In cosa consiste il test?
L’amniocentesi consiste nel prelevare con un ago un campione di liquido amniotico, il liquido che circonda il feto in via di sviluppo durante la gravidanza. Le analisi delle cellule fetali trovate in questo liquido possono rivelare la presenza della sindrome di Down o di altri problemi cromosomici nel bambino. L’amniocentesi può anche mostrare se i polmoni del bambino sono abbastanza maturi da permettergli di sopravvivere se venisse partorito subito.
L’amniocentesi è spesso consigliata alle donne incinte di età superiore ai 35 anni, alle donne che hanno un esame del sangue “triplo schermo” anormale durante la gravidanza o alle donne che hanno (o i cui mariti hanno) una storia familiare di alcune malattie o difetti congeniti.
Un altro test che fornisce informazioni simili si chiama prelievo dei villi coriali (CVS). Le donne possono sottoporsi al CVS in una fase leggermente più precoce della gravidanza. Il medico può aiutarvi a decidere quale sia il test più adatto a voi.
Come mi preparo al test?
Dovete discutere seriamente con il vostro ostetrico se sottoporvi all’amniocentesi. L’amniocentesi viene eseguita più spesso tra la 15a e la 18a settimana di gravidanza per verificare la presenza di anomalie fetali. Per controllare lo sviluppo polmonare del feto, l’esame può essere effettuato alla fine del terzo trimestre.
Informate il medico in anticipo se avete mai avuto una reazione allergica alla lidocaina o al farmaco anestetico usato nello studio dentistico.
Prima dell’esame, è necessario svuotare la vescica.
Cosa succede durante l’esecuzione del test?
Si indossa un camice da ospedale e ci si sdraia supini su un tavolo. Viene eseguita un’ecografia per visualizzare la posizione del feto e della placenta. Il basso addome viene pulito con un sapone antibatterico. In alcuni casi, il medico utilizza un piccolo ago per iniettare un farmaco anestetico appena sotto la pelle, in modo da non sentire successivamente l’ago per il prelievo dell’amniocentesi. (Poiché l’ago per il prelievo non provoca un bruciore maggiore di quello provocato dal farmaco anestetico, non tutti i medici eseguono questo passaggio)
L’ago di campionamento cavo è lungo diversi centimetri e viene inserito attraverso la pelle e il muscolo addominale e poi attraverso la parete dell’utero.
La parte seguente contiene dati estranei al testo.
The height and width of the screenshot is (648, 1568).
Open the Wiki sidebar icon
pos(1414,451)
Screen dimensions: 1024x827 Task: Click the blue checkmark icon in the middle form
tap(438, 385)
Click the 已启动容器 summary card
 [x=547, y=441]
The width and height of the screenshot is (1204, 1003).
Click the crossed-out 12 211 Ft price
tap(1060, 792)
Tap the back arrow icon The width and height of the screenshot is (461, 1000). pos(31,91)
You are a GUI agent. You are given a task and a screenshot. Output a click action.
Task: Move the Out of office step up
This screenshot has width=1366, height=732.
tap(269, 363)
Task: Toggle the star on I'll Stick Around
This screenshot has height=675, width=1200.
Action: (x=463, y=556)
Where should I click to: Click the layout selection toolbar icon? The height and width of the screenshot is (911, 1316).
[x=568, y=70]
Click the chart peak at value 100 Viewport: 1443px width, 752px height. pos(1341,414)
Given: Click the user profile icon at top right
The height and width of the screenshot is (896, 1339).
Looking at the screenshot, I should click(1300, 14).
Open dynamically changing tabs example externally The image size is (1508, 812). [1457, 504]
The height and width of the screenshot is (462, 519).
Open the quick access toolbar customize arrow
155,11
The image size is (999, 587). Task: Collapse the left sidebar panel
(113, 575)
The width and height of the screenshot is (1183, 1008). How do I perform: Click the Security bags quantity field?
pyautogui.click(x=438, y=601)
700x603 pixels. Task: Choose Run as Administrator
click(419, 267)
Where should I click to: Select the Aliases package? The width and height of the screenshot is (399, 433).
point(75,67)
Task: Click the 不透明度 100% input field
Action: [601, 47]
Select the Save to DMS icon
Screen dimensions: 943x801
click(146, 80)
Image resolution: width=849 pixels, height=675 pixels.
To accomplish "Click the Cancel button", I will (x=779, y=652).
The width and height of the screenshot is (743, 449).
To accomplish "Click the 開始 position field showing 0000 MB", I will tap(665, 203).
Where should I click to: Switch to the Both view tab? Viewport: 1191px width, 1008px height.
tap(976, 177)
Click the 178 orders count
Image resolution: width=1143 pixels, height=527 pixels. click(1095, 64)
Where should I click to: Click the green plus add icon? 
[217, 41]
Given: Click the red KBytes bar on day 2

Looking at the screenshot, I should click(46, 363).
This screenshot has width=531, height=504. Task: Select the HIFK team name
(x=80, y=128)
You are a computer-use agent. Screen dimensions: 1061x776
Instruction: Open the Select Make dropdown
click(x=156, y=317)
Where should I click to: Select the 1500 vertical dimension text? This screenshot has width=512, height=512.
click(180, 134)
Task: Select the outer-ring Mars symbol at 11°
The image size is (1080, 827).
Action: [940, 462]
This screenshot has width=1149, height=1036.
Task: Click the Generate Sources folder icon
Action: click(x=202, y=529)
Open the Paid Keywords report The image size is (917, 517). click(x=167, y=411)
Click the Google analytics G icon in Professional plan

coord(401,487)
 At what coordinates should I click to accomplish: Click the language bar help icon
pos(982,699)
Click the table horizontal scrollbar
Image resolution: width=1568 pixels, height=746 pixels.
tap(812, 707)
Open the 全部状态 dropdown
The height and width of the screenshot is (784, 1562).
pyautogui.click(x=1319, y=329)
Una siringa collegata all’ago viene utilizzata per raccogliere un campione di liquido.
I toni cardiaci del bambino e la pressione e la frequenza cardiaca della madre vengono controllati all’inizio e alla fine della procedura. L’intera procedura dura circa 30 minuti.
Quali rischi comporta il test?
La maggior parte delle donne avverte qualche ora di lievi crampi pelvici e alcune hanno un leggero sanguinamento vaginale. A volte le donne hanno una perdita temporanea di liquido amniotico attraverso la vagina; di solito questo non causa problemi.
Esiste un piccolo rischio di aborto spontaneo associato all’amniocentesi; questo si verifica in circa 1 caso su 300-500, a seconda della tempistica del test e del livello di esperienza del medico che lo esegue. Altri rischi (come infezioni o lesioni al feto che non causano aborto) sono estremamente rari.
Devo fare qualcosa di particolare dopo la fine del test?
Se il test conferma l’incompatibilità Rh con il feto, dovrete ricevere un’iniezione di un farmaco chiamato immunoglobulina Rh (RhoGAM) per proteggere il bambino da complicazioni.
Comunicate immediatamente al vostro medico se avete sanguinamenti vaginali, perdite di liquidi o forti dolori addominali. I medici di solito raccomandano di evitare l’esercizio fisico e i rapporti sessuali nel giorno in cui si è sottoposti all’intervento.
Quanto tempo passa prima di conoscere il risultato del test?
L’analisi cromosomica del campione di liquido richiede due o più settimane. I risultati di alcuni test possono essere disponibili prima.